--- start of MATERIAL SUPPLIED ---

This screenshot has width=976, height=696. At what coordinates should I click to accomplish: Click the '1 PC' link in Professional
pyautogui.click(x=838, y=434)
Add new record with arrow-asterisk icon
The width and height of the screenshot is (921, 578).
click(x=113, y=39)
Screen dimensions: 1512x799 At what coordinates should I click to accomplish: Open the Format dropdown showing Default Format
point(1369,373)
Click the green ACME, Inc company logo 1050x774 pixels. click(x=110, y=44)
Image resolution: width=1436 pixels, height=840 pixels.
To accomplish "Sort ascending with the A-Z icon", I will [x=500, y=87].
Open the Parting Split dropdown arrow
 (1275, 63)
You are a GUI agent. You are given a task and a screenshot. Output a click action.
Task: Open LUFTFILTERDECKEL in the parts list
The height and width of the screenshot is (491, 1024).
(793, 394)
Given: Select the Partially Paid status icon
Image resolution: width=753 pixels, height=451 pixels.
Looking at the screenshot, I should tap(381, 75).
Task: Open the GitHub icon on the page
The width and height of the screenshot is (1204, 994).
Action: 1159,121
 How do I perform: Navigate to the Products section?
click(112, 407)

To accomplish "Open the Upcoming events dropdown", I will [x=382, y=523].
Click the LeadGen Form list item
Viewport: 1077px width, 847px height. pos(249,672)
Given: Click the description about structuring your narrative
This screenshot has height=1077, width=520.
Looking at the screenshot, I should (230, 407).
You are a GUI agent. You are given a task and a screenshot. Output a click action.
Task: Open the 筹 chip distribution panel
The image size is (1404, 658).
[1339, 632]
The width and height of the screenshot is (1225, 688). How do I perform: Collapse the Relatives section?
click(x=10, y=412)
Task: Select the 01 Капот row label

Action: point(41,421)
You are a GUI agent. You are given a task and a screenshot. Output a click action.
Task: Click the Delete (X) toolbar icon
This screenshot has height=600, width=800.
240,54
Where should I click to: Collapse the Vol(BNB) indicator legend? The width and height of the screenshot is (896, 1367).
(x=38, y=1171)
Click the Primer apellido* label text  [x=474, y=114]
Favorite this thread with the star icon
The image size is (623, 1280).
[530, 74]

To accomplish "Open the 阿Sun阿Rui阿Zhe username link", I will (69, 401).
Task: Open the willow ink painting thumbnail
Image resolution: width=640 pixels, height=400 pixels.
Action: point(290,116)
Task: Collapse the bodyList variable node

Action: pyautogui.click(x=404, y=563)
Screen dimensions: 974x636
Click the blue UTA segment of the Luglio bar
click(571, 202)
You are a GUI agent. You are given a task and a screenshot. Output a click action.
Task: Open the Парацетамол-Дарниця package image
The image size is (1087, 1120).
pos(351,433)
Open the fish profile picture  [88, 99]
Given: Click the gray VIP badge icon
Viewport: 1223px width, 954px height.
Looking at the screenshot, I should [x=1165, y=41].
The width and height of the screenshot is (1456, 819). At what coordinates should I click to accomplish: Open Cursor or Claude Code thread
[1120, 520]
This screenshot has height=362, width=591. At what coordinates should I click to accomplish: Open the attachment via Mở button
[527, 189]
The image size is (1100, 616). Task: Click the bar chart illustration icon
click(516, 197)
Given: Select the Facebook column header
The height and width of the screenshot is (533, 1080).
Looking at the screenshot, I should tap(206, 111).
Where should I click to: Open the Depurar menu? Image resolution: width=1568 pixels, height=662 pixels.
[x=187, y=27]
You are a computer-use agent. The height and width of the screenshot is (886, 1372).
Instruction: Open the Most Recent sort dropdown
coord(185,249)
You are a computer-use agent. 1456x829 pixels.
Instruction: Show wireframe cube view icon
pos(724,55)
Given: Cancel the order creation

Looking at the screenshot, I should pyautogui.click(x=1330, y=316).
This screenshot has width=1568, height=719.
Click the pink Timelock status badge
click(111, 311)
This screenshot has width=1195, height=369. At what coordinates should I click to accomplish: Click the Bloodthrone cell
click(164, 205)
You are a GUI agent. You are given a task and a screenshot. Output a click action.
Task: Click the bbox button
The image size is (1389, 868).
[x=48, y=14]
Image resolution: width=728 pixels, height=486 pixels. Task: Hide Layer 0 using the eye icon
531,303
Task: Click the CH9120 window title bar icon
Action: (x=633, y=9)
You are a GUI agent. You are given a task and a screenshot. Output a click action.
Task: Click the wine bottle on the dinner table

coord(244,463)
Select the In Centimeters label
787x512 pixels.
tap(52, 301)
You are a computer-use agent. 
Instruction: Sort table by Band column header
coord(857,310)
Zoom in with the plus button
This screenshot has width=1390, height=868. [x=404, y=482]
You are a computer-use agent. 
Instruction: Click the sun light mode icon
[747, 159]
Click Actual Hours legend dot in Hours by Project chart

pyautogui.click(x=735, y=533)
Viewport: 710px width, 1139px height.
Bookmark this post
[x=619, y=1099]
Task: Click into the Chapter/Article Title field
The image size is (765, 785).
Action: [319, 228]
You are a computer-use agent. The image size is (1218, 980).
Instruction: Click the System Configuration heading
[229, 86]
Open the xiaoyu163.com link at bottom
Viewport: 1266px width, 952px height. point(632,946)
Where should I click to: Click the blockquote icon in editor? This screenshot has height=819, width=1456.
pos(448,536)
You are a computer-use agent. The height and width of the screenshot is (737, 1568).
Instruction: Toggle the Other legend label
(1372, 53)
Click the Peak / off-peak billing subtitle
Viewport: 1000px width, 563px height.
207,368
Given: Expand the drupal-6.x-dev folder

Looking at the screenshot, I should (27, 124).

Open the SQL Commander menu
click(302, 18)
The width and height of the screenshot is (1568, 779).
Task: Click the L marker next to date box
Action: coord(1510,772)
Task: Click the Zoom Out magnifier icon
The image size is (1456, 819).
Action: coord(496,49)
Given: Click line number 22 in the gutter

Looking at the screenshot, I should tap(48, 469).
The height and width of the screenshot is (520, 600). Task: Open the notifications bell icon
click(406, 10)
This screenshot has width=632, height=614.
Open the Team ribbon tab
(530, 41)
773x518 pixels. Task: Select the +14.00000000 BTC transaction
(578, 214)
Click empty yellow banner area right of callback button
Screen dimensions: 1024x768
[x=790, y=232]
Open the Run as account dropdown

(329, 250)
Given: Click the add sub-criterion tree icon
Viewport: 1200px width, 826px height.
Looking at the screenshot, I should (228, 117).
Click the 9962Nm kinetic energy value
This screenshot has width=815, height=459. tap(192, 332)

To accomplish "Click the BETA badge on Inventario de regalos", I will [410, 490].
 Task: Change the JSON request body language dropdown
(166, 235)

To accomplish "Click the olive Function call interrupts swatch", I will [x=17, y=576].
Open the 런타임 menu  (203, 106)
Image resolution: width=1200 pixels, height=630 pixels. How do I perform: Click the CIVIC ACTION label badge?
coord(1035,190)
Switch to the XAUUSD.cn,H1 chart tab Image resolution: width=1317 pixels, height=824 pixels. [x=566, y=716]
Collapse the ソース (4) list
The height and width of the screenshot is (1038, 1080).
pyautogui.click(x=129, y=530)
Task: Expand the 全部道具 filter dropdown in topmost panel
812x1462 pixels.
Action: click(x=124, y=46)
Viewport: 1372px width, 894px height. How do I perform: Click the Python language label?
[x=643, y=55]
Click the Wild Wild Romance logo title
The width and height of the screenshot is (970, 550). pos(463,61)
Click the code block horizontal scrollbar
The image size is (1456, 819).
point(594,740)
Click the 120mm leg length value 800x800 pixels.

--- end of MATERIAL SUPPLIED ---

WHAT IS ASKED = Could you copy out the whole listing above, line for line, with no changes?

RESULT =
This screenshot has width=976, height=696. At what coordinates should I click to accomplish: Click the '1 PC' link in Professional
pyautogui.click(x=838, y=434)
Add new record with arrow-asterisk icon
The width and height of the screenshot is (921, 578).
click(x=113, y=39)
Screen dimensions: 1512x799 At what coordinates should I click to accomplish: Open the Format dropdown showing Default Format
point(1369,373)
Click the green ACME, Inc company logo 1050x774 pixels. click(x=110, y=44)
Image resolution: width=1436 pixels, height=840 pixels.
To accomplish "Sort ascending with the A-Z icon", I will [x=500, y=87].
Open the Parting Split dropdown arrow
 (1275, 63)
You are a GUI agent. You are given a task and a screenshot. Output a click action.
Task: Open LUFTFILTERDECKEL in the parts list
The height and width of the screenshot is (491, 1024).
(793, 394)
Given: Select the Partially Paid status icon
Image resolution: width=753 pixels, height=451 pixels.
Looking at the screenshot, I should tap(381, 75).
Task: Open the GitHub icon on the page
The width and height of the screenshot is (1204, 994).
Action: 1159,121
 How do I perform: Navigate to the Products section?
click(112, 407)

To accomplish "Open the Upcoming events dropdown", I will [x=382, y=523].
Click the LeadGen Form list item
Viewport: 1077px width, 847px height. pos(249,672)
Given: Click the description about structuring your narrative
This screenshot has height=1077, width=520.
Looking at the screenshot, I should (230, 407).
You are a GUI agent. You are given a task and a screenshot. Output a click action.
Task: Open the 筹 chip distribution panel
The image size is (1404, 658).
[1339, 632]
The width and height of the screenshot is (1225, 688). How do I perform: Collapse the Relatives section?
click(x=10, y=412)
Task: Select the 01 Капот row label

Action: point(41,421)
You are a GUI agent. You are given a task and a screenshot. Output a click action.
Task: Click the Delete (X) toolbar icon
This screenshot has height=600, width=800.
240,54
Where should I click to: Collapse the Vol(BNB) indicator legend? The width and height of the screenshot is (896, 1367).
(x=38, y=1171)
Click the Primer apellido* label text  [x=474, y=114]
Favorite this thread with the star icon
The image size is (623, 1280).
[530, 74]

To accomplish "Open the 阿Sun阿Rui阿Zhe username link", I will (69, 401).
Task: Open the willow ink painting thumbnail
Image resolution: width=640 pixels, height=400 pixels.
Action: point(290,116)
Task: Collapse the bodyList variable node

Action: pyautogui.click(x=404, y=563)
Screen dimensions: 974x636
Click the blue UTA segment of the Luglio bar
click(571, 202)
You are a GUI agent. You are given a task and a screenshot. Output a click action.
Task: Open the Парацетамол-Дарниця package image
The image size is (1087, 1120).
pos(351,433)
Open the fish profile picture  [88, 99]
Given: Click the gray VIP badge icon
Viewport: 1223px width, 954px height.
Looking at the screenshot, I should [x=1165, y=41].
The width and height of the screenshot is (1456, 819). At what coordinates should I click to accomplish: Open Cursor or Claude Code thread
[1120, 520]
This screenshot has height=362, width=591. At what coordinates should I click to accomplish: Open the attachment via Mở button
[527, 189]
The image size is (1100, 616). Task: Click the bar chart illustration icon
click(516, 197)
Given: Select the Facebook column header
The height and width of the screenshot is (533, 1080).
Looking at the screenshot, I should tap(206, 111).
Where should I click to: Open the Depurar menu? Image resolution: width=1568 pixels, height=662 pixels.
[x=187, y=27]
You are a computer-use agent. The height and width of the screenshot is (886, 1372).
Instruction: Open the Most Recent sort dropdown
coord(185,249)
You are a computer-use agent. 1456x829 pixels.
Instruction: Show wireframe cube view icon
pos(724,55)
Given: Cancel the order creation

Looking at the screenshot, I should pyautogui.click(x=1330, y=316).
This screenshot has width=1568, height=719.
Click the pink Timelock status badge
click(111, 311)
This screenshot has width=1195, height=369. At what coordinates should I click to accomplish: Click the Bloodthrone cell
click(164, 205)
You are a GUI agent. You are given a task and a screenshot. Output a click action.
Task: Click the bbox button
The image size is (1389, 868).
[x=48, y=14]
Image resolution: width=728 pixels, height=486 pixels. Task: Hide Layer 0 using the eye icon
531,303
Task: Click the CH9120 window title bar icon
Action: (x=633, y=9)
You are a GUI agent. You are given a task and a screenshot. Output a click action.
Task: Click the wine bottle on the dinner table

coord(244,463)
Select the In Centimeters label
787x512 pixels.
tap(52, 301)
You are a computer-use agent. 
Instruction: Sort table by Band column header
coord(857,310)
Zoom in with the plus button
This screenshot has width=1390, height=868. [x=404, y=482]
You are a computer-use agent. 
Instruction: Click the sun light mode icon
[747, 159]
Click Actual Hours legend dot in Hours by Project chart

pyautogui.click(x=735, y=533)
Viewport: 710px width, 1139px height.
Bookmark this post
[x=619, y=1099]
Task: Click into the Chapter/Article Title field
The image size is (765, 785).
Action: [319, 228]
You are a computer-use agent. The image size is (1218, 980).
Instruction: Click the System Configuration heading
[229, 86]
Open the xiaoyu163.com link at bottom
Viewport: 1266px width, 952px height. point(632,946)
Where should I click to: Click the blockquote icon in editor? This screenshot has height=819, width=1456.
pos(448,536)
You are a computer-use agent. The height and width of the screenshot is (737, 1568).
Instruction: Toggle the Other legend label
(1372, 53)
Click the Peak / off-peak billing subtitle
Viewport: 1000px width, 563px height.
207,368
Given: Expand the drupal-6.x-dev folder

Looking at the screenshot, I should (27, 124).

Open the SQL Commander menu
click(302, 18)
The width and height of the screenshot is (1568, 779).
Task: Click the L marker next to date box
Action: coord(1510,772)
Task: Click the Zoom Out magnifier icon
The image size is (1456, 819).
Action: coord(496,49)
Given: Click line number 22 in the gutter

Looking at the screenshot, I should tap(48, 469).
The height and width of the screenshot is (520, 600). Task: Open the notifications bell icon
click(406, 10)
This screenshot has width=632, height=614.
Open the Team ribbon tab
(530, 41)
773x518 pixels. Task: Select the +14.00000000 BTC transaction
(578, 214)
Click empty yellow banner area right of callback button
Screen dimensions: 1024x768
[x=790, y=232]
Open the Run as account dropdown

(329, 250)
Given: Click the add sub-criterion tree icon
Viewport: 1200px width, 826px height.
Looking at the screenshot, I should (228, 117).
Click the 9962Nm kinetic energy value
This screenshot has width=815, height=459. tap(192, 332)

To accomplish "Click the BETA badge on Inventario de regalos", I will [410, 490].
 Task: Change the JSON request body language dropdown
(166, 235)

To accomplish "Click the olive Function call interrupts swatch", I will [x=17, y=576].
Open the 런타임 menu  (203, 106)
Image resolution: width=1200 pixels, height=630 pixels. How do I perform: Click the CIVIC ACTION label badge?
coord(1035,190)
Switch to the XAUUSD.cn,H1 chart tab Image resolution: width=1317 pixels, height=824 pixels. [x=566, y=716]
Collapse the ソース (4) list
The height and width of the screenshot is (1038, 1080).
pyautogui.click(x=129, y=530)
Task: Expand the 全部道具 filter dropdown in topmost panel
812x1462 pixels.
Action: click(x=124, y=46)
Viewport: 1372px width, 894px height. How do I perform: Click the Python language label?
[x=643, y=55]
Click the Wild Wild Romance logo title
The width and height of the screenshot is (970, 550). pos(463,61)
Click the code block horizontal scrollbar
The image size is (1456, 819).
point(594,740)
Click the 120mm leg length value 800x800 pixels.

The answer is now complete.